[GIVEN EXERCISE] Please change every "computer-use agent" to "screen assistant" in the listing below and leave everything else unchanged.

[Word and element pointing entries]
---
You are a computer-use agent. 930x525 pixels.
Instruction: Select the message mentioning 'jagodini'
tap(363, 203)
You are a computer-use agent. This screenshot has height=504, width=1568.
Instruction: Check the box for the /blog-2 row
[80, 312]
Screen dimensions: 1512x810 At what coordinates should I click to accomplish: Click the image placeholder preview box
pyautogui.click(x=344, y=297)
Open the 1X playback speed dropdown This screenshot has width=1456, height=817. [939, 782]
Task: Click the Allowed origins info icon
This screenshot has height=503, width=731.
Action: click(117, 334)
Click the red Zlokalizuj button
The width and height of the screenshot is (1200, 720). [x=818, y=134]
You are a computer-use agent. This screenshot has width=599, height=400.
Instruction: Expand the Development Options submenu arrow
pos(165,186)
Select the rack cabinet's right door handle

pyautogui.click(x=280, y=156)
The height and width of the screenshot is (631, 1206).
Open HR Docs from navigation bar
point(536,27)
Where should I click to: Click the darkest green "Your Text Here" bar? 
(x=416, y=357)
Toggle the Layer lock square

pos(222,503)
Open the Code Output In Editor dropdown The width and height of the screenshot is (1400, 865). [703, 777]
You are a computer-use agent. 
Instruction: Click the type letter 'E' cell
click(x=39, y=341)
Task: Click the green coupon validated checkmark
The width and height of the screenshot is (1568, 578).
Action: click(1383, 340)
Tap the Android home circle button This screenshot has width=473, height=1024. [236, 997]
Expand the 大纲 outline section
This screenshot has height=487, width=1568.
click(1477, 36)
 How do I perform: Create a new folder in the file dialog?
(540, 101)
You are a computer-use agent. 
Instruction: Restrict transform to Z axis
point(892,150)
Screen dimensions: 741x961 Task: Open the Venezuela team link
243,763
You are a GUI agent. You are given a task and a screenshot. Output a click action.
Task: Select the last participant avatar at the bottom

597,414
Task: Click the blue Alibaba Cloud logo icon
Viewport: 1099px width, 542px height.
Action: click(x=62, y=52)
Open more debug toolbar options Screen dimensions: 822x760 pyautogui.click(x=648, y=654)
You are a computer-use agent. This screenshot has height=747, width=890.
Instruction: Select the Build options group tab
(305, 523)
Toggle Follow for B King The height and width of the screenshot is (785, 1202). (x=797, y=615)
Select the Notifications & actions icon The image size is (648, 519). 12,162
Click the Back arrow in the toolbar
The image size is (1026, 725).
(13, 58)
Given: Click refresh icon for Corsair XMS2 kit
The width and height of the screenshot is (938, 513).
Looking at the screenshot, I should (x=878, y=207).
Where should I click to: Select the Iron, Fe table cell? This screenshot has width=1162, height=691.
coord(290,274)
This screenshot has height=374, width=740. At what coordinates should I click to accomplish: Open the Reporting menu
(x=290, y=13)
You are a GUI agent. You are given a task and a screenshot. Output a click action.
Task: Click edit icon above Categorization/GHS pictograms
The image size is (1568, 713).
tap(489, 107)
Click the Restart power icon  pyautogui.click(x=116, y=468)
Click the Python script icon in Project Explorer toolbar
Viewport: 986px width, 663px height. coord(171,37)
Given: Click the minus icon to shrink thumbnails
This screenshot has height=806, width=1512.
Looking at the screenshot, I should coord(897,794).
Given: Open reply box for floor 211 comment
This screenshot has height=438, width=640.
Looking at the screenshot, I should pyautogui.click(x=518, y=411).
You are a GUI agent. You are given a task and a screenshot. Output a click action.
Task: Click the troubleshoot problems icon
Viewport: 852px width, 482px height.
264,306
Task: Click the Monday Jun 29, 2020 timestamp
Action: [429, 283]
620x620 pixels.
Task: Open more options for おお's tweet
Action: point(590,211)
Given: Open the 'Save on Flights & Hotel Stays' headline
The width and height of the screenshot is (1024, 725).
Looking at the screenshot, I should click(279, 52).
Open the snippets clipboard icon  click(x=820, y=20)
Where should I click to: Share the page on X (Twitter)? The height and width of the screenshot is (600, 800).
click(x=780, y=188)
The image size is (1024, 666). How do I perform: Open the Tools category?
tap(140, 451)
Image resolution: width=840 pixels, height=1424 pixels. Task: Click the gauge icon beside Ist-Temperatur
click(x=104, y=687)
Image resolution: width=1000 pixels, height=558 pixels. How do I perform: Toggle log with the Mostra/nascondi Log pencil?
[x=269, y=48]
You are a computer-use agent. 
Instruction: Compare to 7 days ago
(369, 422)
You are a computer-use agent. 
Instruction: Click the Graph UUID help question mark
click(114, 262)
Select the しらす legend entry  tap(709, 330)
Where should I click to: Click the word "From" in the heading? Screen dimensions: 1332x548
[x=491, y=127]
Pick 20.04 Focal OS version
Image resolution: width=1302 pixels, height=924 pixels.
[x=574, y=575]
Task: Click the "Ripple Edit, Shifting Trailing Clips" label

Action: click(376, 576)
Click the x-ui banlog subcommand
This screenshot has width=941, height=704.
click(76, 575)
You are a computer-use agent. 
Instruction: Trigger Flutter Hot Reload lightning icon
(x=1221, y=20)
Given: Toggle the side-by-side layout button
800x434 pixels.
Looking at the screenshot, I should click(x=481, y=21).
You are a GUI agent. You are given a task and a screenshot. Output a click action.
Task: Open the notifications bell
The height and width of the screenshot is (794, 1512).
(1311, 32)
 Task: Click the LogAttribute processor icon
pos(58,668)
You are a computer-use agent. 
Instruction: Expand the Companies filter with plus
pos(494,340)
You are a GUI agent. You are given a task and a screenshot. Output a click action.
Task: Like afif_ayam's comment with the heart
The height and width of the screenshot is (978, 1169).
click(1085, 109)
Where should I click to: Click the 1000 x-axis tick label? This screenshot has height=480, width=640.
---
[EXERCISE RESPONSE]
You are a screen assistant. 930x525 pixels.
Instruction: Select the message mentioning 'jagodini'
tap(363, 203)
You are a screen assistant. This screenshot has height=504, width=1568.
Instruction: Check the box for the /blog-2 row
[80, 312]
Screen dimensions: 1512x810 At what coordinates should I click to accomplish: Click the image placeholder preview box
pyautogui.click(x=344, y=297)
Open the 1X playback speed dropdown This screenshot has width=1456, height=817. [939, 782]
Task: Click the Allowed origins info icon
This screenshot has height=503, width=731.
Action: click(117, 334)
Click the red Zlokalizuj button
The width and height of the screenshot is (1200, 720). [x=818, y=134]
You are a screen assistant. This screenshot has width=599, height=400.
Instruction: Expand the Development Options submenu arrow
pos(165,186)
Select the rack cabinet's right door handle

pyautogui.click(x=280, y=156)
The height and width of the screenshot is (631, 1206).
Open HR Docs from navigation bar
point(536,27)
Where should I click to: Click the darkest green "Your Text Here" bar? 
(x=416, y=357)
Toggle the Layer lock square

pos(222,503)
Open the Code Output In Editor dropdown The width and height of the screenshot is (1400, 865). [703, 777]
You are a screen assistant. 
Instruction: Click the type letter 'E' cell
click(x=39, y=341)
Task: Click the green coupon validated checkmark
The width and height of the screenshot is (1568, 578).
Action: click(1383, 340)
Tap the Android home circle button This screenshot has width=473, height=1024. [236, 997]
Expand the 大纲 outline section
This screenshot has height=487, width=1568.
click(1477, 36)
 How do I perform: Create a new folder in the file dialog?
(540, 101)
You are a screen assistant. 
Instruction: Restrict transform to Z axis
point(892,150)
Screen dimensions: 741x961 Task: Open the Venezuela team link
243,763
You are a GUI agent. You are given a task and a screenshot. Output a click action.
Task: Select the last participant avatar at the bottom

597,414
Task: Click the blue Alibaba Cloud logo icon
Viewport: 1099px width, 542px height.
Action: click(x=62, y=52)
Open more debug toolbar options Screen dimensions: 822x760 pyautogui.click(x=648, y=654)
You are a screen assistant. This screenshot has height=747, width=890.
Instruction: Select the Build options group tab
(305, 523)
Toggle Follow for B King The height and width of the screenshot is (785, 1202). (x=797, y=615)
Select the Notifications & actions icon The image size is (648, 519). 12,162
Click the Back arrow in the toolbar
The image size is (1026, 725).
(13, 58)
Given: Click refresh icon for Corsair XMS2 kit
The width and height of the screenshot is (938, 513).
Looking at the screenshot, I should (x=878, y=207).
Where should I click to: Select the Iron, Fe table cell? This screenshot has width=1162, height=691.
coord(290,274)
This screenshot has height=374, width=740. At what coordinates should I click to accomplish: Open the Reporting menu
(x=290, y=13)
You are a GUI agent. You are given a task and a screenshot. Output a click action.
Task: Click edit icon above Categorization/GHS pictograms
The image size is (1568, 713).
tap(489, 107)
Click the Restart power icon  pyautogui.click(x=116, y=468)
Click the Python script icon in Project Explorer toolbar
Viewport: 986px width, 663px height. coord(171,37)
Given: Click the minus icon to shrink thumbnails
This screenshot has height=806, width=1512.
Looking at the screenshot, I should coord(897,794).
Given: Open reply box for floor 211 comment
This screenshot has height=438, width=640.
Looking at the screenshot, I should pyautogui.click(x=518, y=411).
You are a GUI agent. You are given a task and a screenshot. Output a click action.
Task: Click the troubleshoot problems icon
Viewport: 852px width, 482px height.
264,306
Task: Click the Monday Jun 29, 2020 timestamp
Action: [429, 283]
620x620 pixels.
Task: Open more options for おお's tweet
Action: point(590,211)
Given: Open the 'Save on Flights & Hotel Stays' headline
The width and height of the screenshot is (1024, 725).
Looking at the screenshot, I should click(279, 52).
Open the snippets clipboard icon  click(x=820, y=20)
Where should I click to: Share the page on X (Twitter)? The height and width of the screenshot is (600, 800).
click(x=780, y=188)
The image size is (1024, 666). How do I perform: Open the Tools category?
tap(140, 451)
Image resolution: width=840 pixels, height=1424 pixels. Task: Click the gauge icon beside Ist-Temperatur
click(x=104, y=687)
Image resolution: width=1000 pixels, height=558 pixels. How do I perform: Toggle log with the Mostra/nascondi Log pencil?
[x=269, y=48]
You are a screen assistant. 
Instruction: Compare to 7 days ago
(369, 422)
You are a screen assistant. 
Instruction: Click the Graph UUID help question mark
click(114, 262)
Select the しらす legend entry  tap(709, 330)
Where should I click to: Click the word "From" in the heading? Screen dimensions: 1332x548
[x=491, y=127]
Pick 20.04 Focal OS version
Image resolution: width=1302 pixels, height=924 pixels.
[x=574, y=575]
Task: Click the "Ripple Edit, Shifting Trailing Clips" label

Action: click(376, 576)
Click the x-ui banlog subcommand
This screenshot has width=941, height=704.
click(76, 575)
You are a screen assistant. 
Instruction: Trigger Flutter Hot Reload lightning icon
(x=1221, y=20)
Given: Toggle the side-by-side layout button
800x434 pixels.
Looking at the screenshot, I should click(x=481, y=21).
You are a GUI agent. You are given a task and a screenshot. Output a click action.
Task: Open the notifications bell
The height and width of the screenshot is (794, 1512).
(1311, 32)
 Task: Click the LogAttribute processor icon
pos(58,668)
You are a screen assistant. 
Instruction: Expand the Companies filter with plus
pos(494,340)
You are a GUI agent. You are given a task and a screenshot. Output a click action.
Task: Like afif_ayam's comment with the heart
The height and width of the screenshot is (978, 1169).
click(1085, 109)
Where should I click to: Click the 1000 x-axis tick label? This screenshot has height=480, width=640.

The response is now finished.